I’m going to reiterate: Game. Changer.

Here is my lovely e-bike; the battery is hanging in a string bag because I don’t have water bottle cage mounts on this frame, one of many compatibility issues I had to work around. 

The kit shaved 15 minutes off of my commute time (previously 45 – 50 minutes one way), and made climbing those hills – especially in the afternoon, against the wind, through the heat – a joy. I can better keep up with traffic, especially through those shoulderless choke points. Even better, I can still get my exercise if I turn off the electric assist (and, in fact, since the kit added 25 pounds to my bike, it’s even better exercise).

I’m also working on getting an old Lemond Tourmalet frame retrofitted with some frame mounts, head tube supports, and new beefed up fork – I’m going to transfer the kit over to the Lemond once it’s done. (For anyone interested in getting some custom bike work done, Pioneer Valley Frameworks is amazing and Niall has been great to work with. They’re located in the Eastworks building in Easthampton, a great makerspace and worthy of a blog post all its own.)

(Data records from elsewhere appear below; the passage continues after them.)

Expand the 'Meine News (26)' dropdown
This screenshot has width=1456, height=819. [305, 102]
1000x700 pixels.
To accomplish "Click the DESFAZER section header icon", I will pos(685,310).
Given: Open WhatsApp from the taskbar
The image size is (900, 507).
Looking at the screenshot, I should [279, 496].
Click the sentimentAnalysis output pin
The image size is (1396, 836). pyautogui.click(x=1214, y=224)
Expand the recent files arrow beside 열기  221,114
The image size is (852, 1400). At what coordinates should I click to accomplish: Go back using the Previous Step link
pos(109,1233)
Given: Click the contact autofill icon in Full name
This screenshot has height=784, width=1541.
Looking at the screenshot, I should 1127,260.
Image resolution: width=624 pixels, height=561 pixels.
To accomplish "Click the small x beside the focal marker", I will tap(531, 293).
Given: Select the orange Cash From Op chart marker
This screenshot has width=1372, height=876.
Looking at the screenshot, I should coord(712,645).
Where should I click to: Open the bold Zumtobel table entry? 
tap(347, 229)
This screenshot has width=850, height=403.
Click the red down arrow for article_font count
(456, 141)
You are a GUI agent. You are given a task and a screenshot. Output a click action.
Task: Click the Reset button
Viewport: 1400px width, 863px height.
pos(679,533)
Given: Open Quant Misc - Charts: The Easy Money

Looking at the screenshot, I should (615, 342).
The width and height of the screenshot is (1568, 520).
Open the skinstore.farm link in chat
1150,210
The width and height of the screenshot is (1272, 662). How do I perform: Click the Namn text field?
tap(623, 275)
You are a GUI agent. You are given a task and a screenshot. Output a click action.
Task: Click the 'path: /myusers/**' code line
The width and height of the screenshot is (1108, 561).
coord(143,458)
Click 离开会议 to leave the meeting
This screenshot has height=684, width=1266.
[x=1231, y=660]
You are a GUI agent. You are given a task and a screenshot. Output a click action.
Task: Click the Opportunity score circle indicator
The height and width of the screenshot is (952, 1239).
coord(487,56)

A frame similar to the one I’m going to convert into an e-bike with the help of PV Frameworks. Courtesy of


A Gateway Bike

Some people might call me a wimp, or a sellout, or whatever. Sure, I’m not 100% human powered when I bike to work these days, but the e-bike has opened my eyes to its use as a bridge technology. Commute distance and time are definitely barriers to a lot of people interested in utilitarian biking. E-bikes offer an alternative to cars that are:

  1. Way more affordable;
  2. Better for the environment (both local air quality and global climate change);
  3. More accessible to those who have physical limitations;
  4. Still encouraging of physical activity.

In short, I’m totally sold on e-bikes now, and highly recommend them for folks interested in doing more bike commuting but worried about the distance, or time, or sweat. Most people are willing to ride their bikes 2 – 5 miles; an e-bike could double that range, rapidly expanding the number of people going by bike.  I don’t know why they haven’t caught on in the US, but I’m totally converted.